__GIVEN INFORMATION__
****************************************

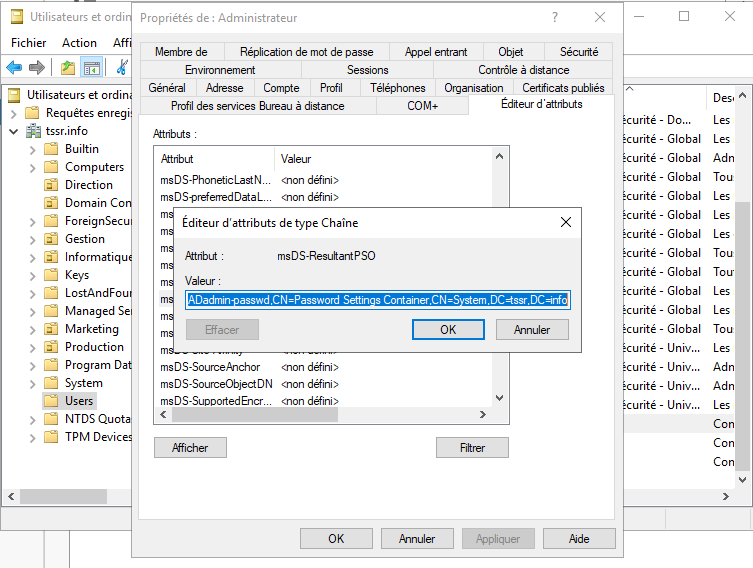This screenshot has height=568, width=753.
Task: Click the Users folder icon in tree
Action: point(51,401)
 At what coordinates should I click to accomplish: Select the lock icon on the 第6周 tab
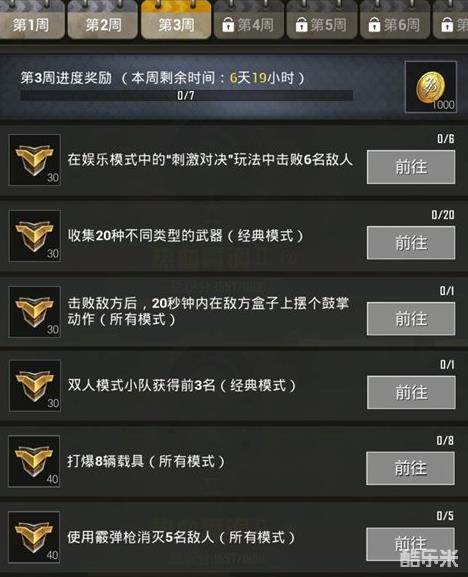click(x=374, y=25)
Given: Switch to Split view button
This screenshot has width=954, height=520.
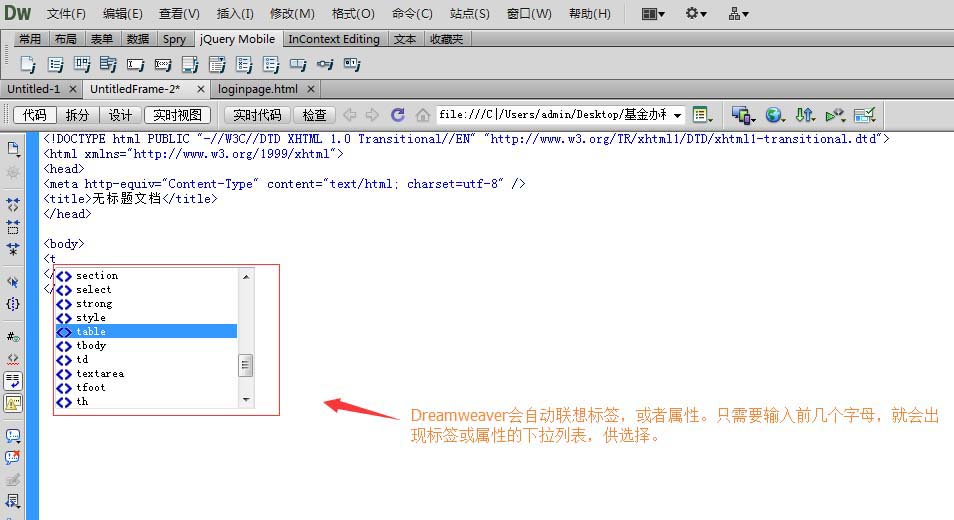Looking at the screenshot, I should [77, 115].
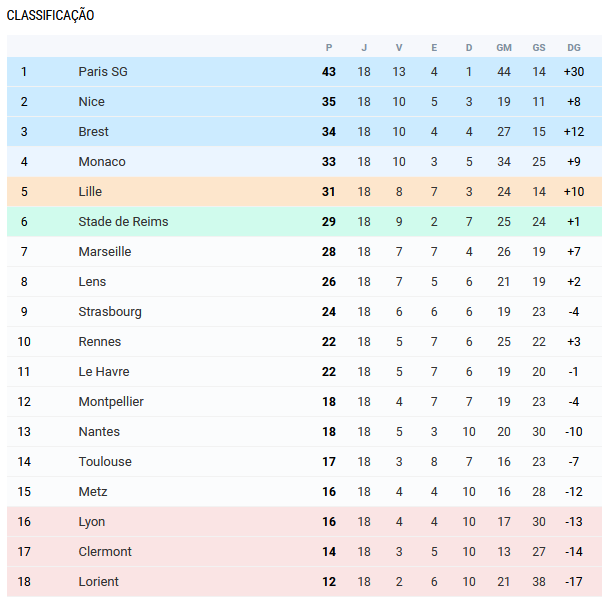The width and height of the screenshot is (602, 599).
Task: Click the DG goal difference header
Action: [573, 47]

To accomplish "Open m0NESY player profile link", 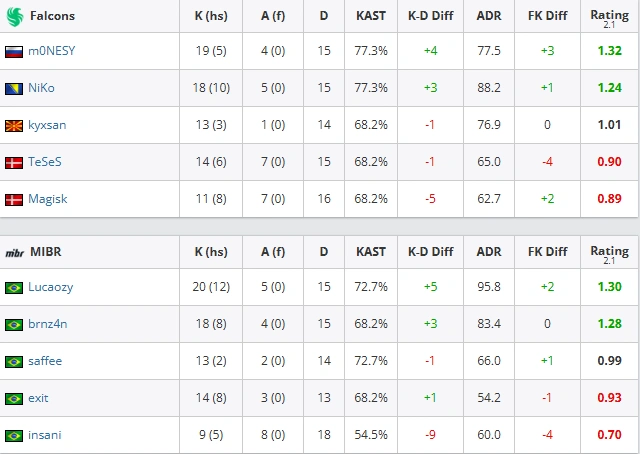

****************************************

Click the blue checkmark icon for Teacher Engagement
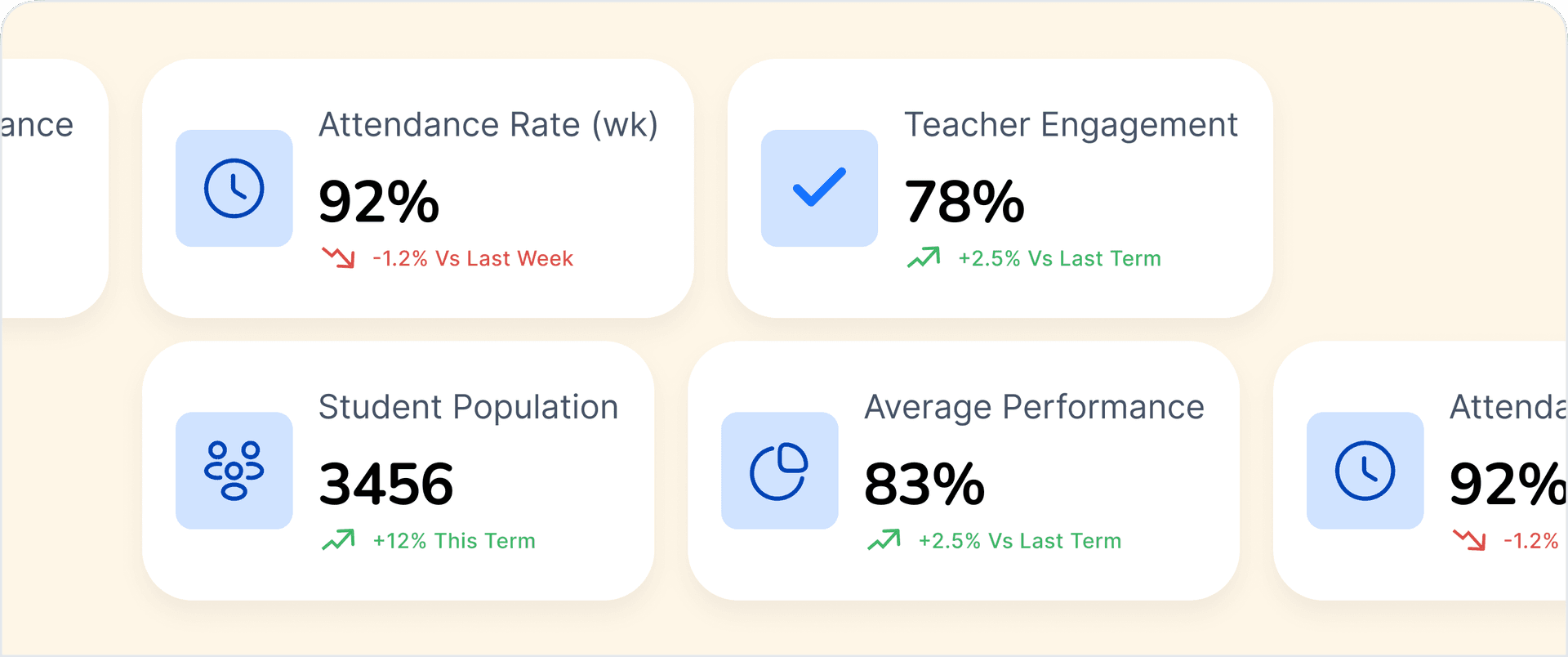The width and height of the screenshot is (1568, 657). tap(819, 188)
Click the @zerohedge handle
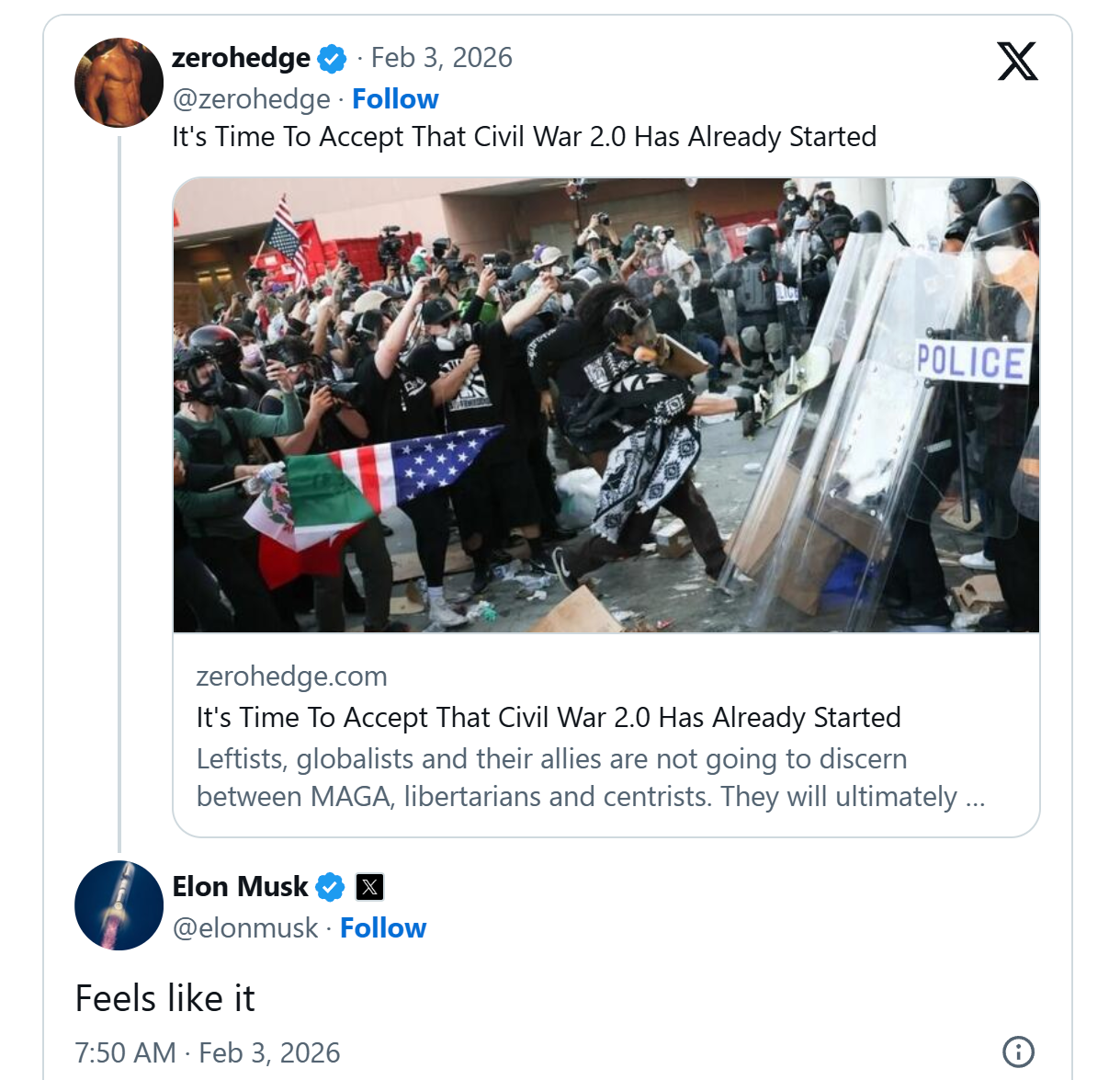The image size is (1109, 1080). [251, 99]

****************************************

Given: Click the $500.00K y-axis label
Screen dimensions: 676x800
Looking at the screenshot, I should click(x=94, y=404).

****************************************

__TASK__
Using the entries above, extract exactly the lines from the one that contains "At what coordinates" through the one that contains "m0NESY player profile". Do not carry over any pictures.

__WRITTEN ANSWER__
 At what coordinates should I click to accomplish: Select the lock icon on the 第6周 tab
click(x=374, y=25)
Given: Switch to Split view button
This screenshot has width=954, height=520.
Looking at the screenshot, I should [77, 115].
The width and height of the screenshot is (602, 599).
Task: Click the DG goal difference header
Action: [573, 47]

To accomplish "Open m0NESY player profile link", 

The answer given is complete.